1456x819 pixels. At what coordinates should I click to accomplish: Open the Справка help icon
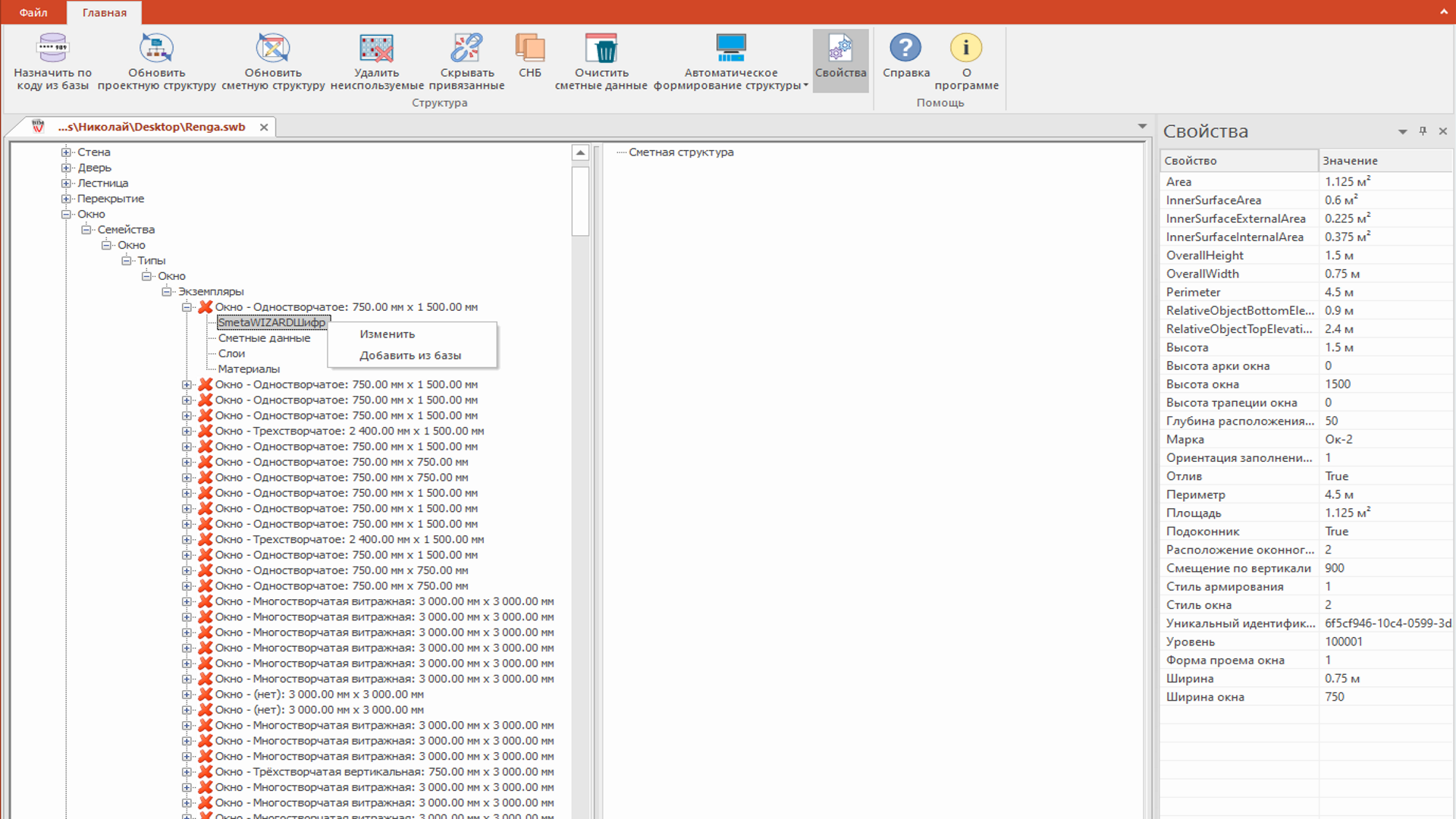pyautogui.click(x=905, y=48)
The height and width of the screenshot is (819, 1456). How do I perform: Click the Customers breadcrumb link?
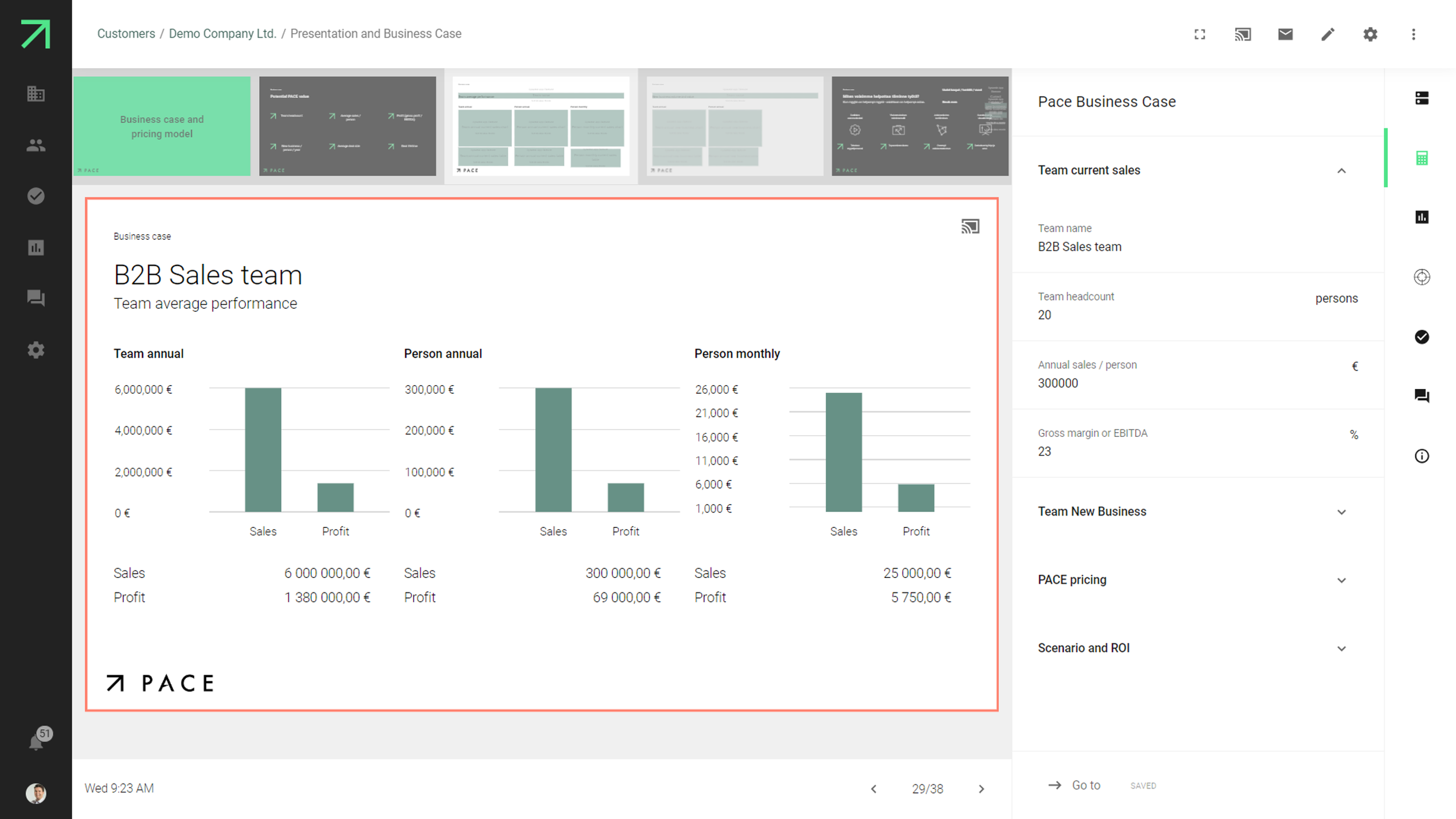pos(126,34)
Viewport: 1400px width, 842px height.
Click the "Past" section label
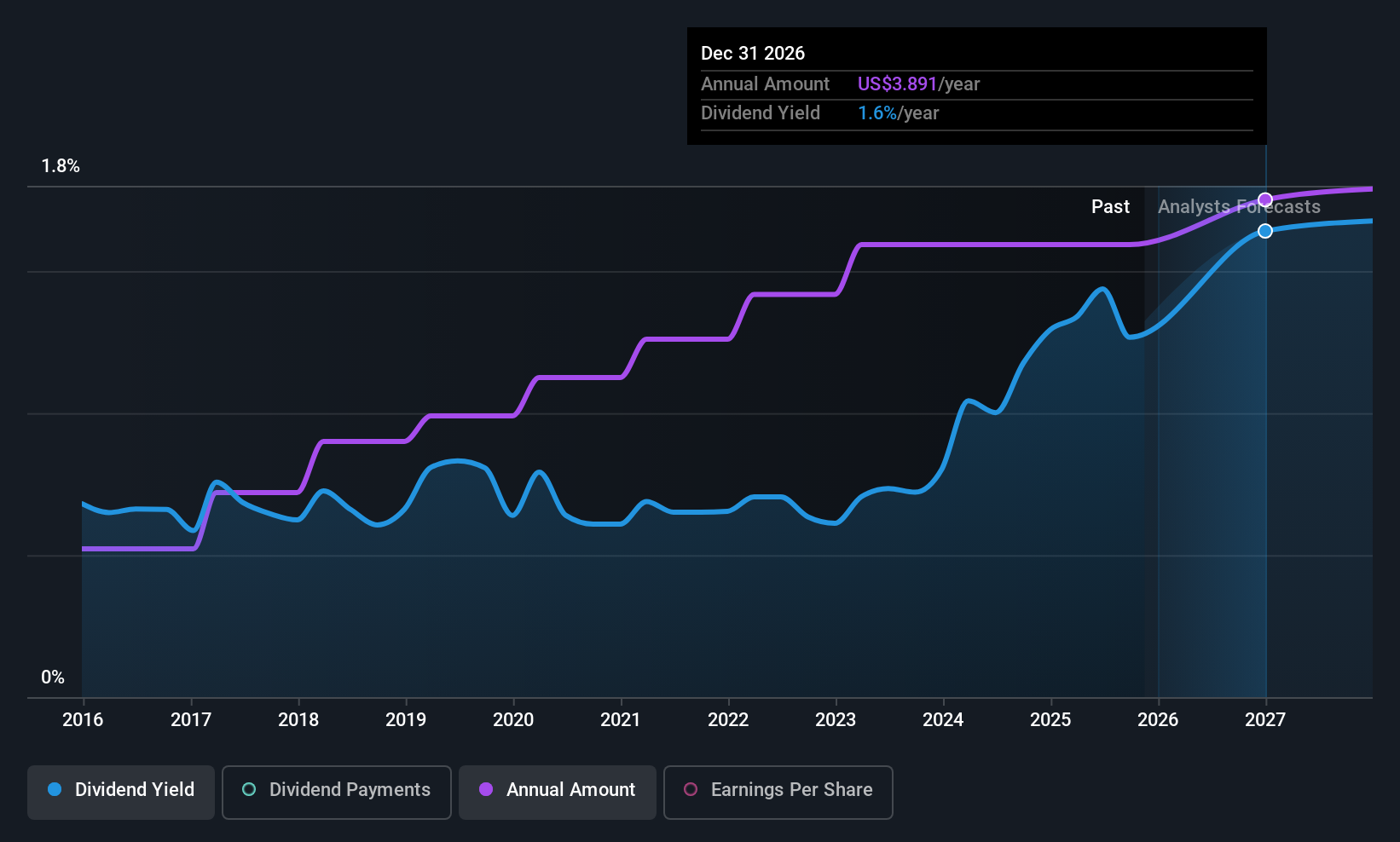coord(1110,207)
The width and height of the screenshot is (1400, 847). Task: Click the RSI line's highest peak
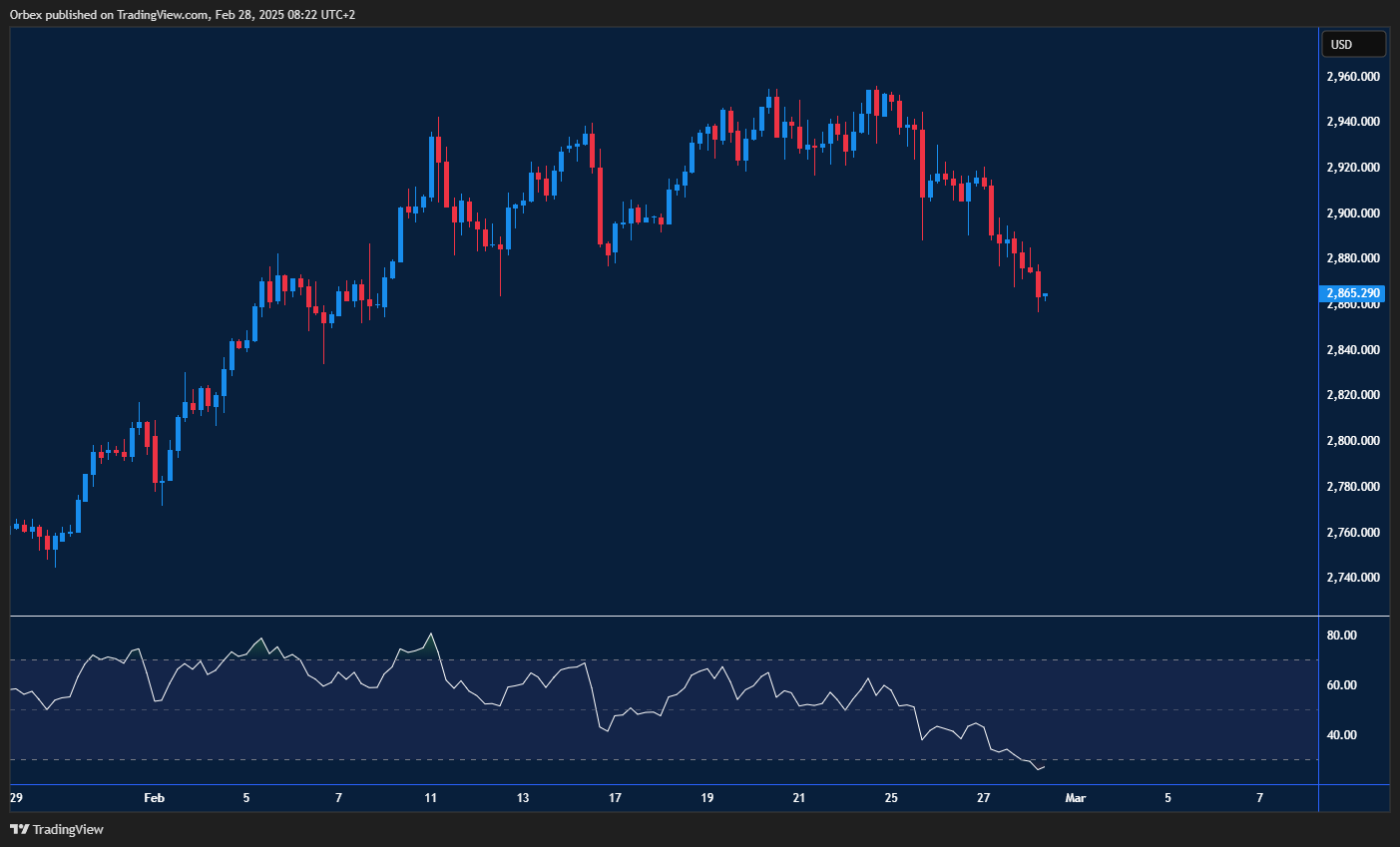click(430, 634)
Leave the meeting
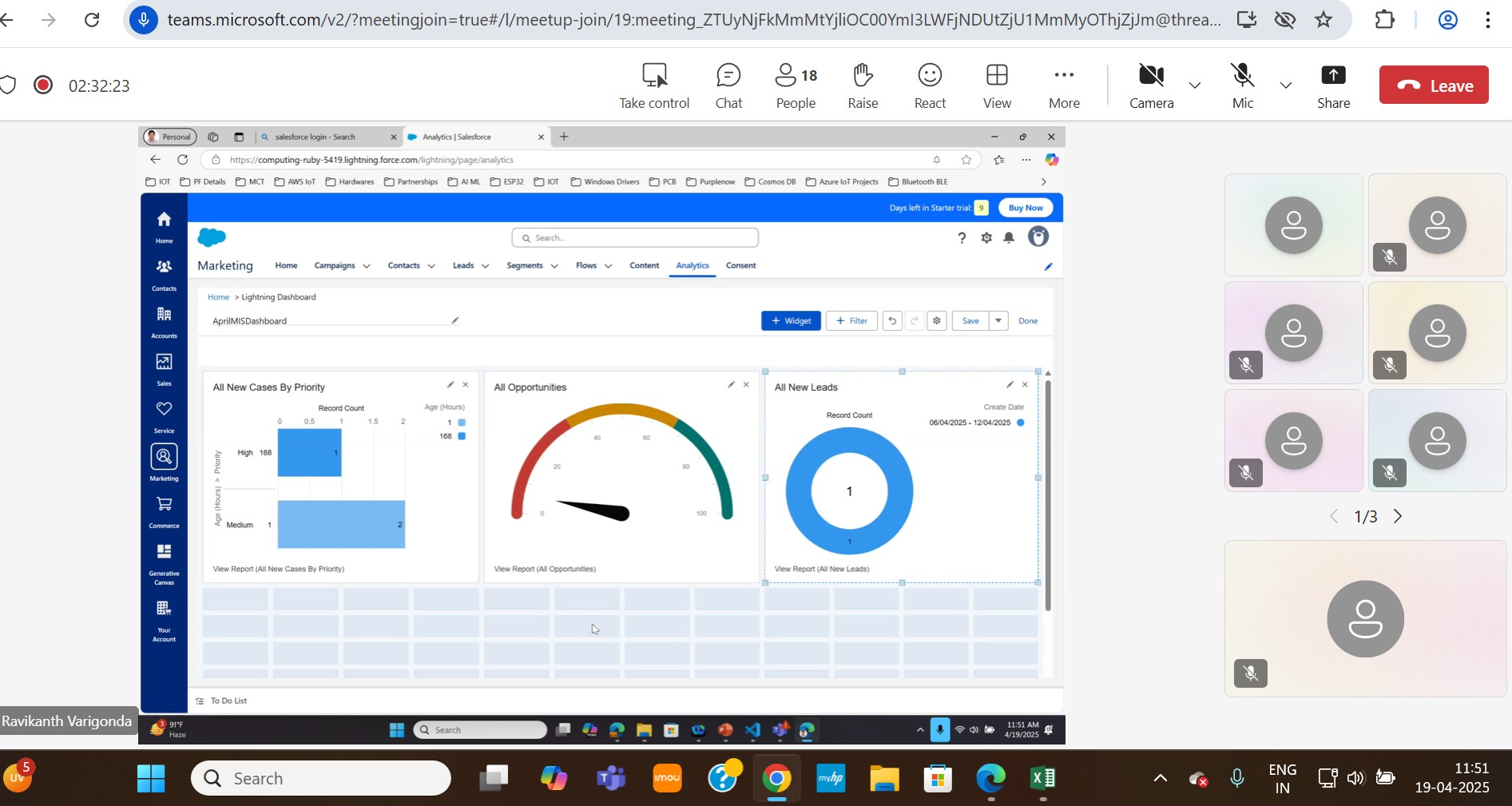1512x806 pixels. [x=1434, y=85]
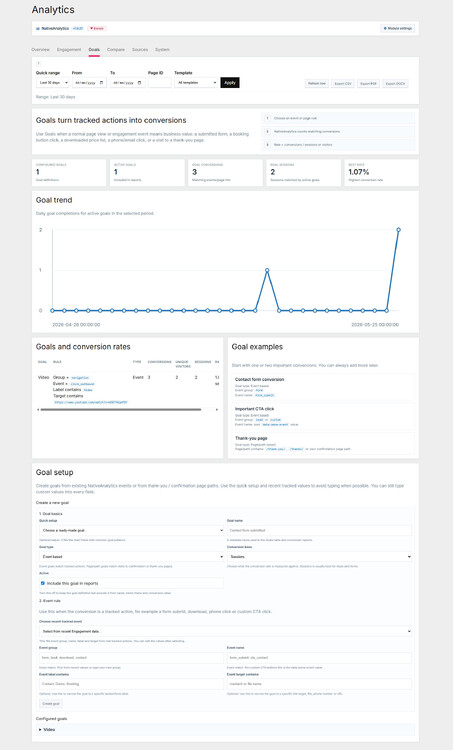Open the To date calendar picker icon
453x750 pixels.
tap(140, 83)
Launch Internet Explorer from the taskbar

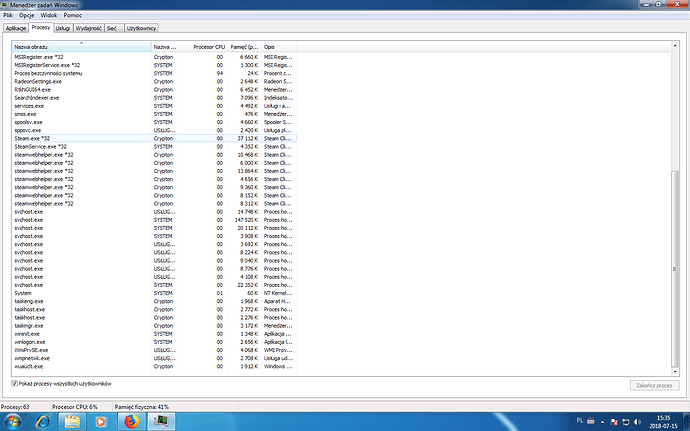pos(44,421)
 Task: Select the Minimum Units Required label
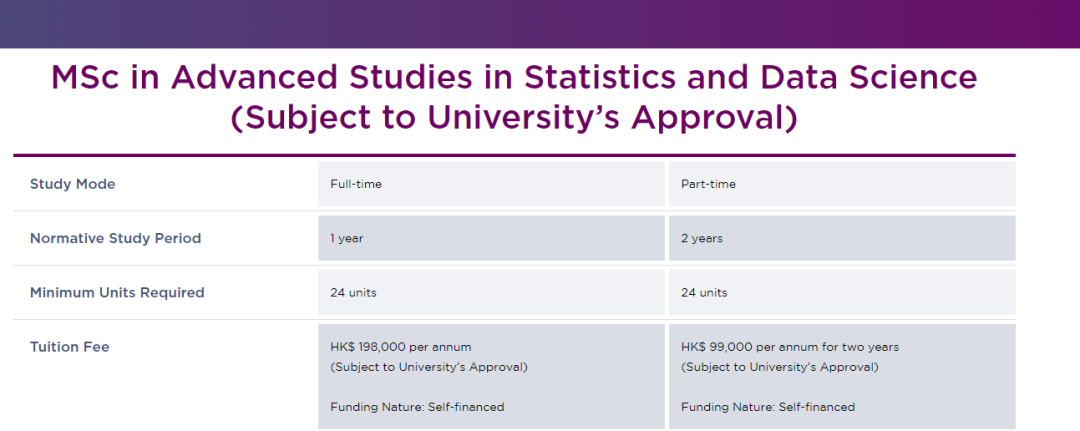117,293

━━━━━━━━━━━━━━━━━━━━━━━━━━━━━━

PROBLEM DETAILS: Rewrite the listing above, switching every "screenshot" to "screen capture" and changing nothing else. Omit the pictures.

RESPONSE TO THE EXERCISE:
1456x819 pixels. At what coordinates should I click to accomplish: Open the Справка help icon
pyautogui.click(x=905, y=48)
The height and width of the screen capture is (819, 1456). How do I perform: Click the Customers breadcrumb link?
pos(126,34)
Viewport: 1400px width, 842px height.
Click the "Past" section label
coord(1110,207)
The width and height of the screen capture is (1400, 847). Task: Click the RSI line's highest peak
click(430, 634)
Leave the meeting
1512x806 pixels. [x=1434, y=85]
Open the To date calendar picker icon
453x750 pixels.
tap(140, 83)
Launch Internet Explorer from the taskbar

pos(44,421)
 Task: Select the Minimum Units Required label
117,293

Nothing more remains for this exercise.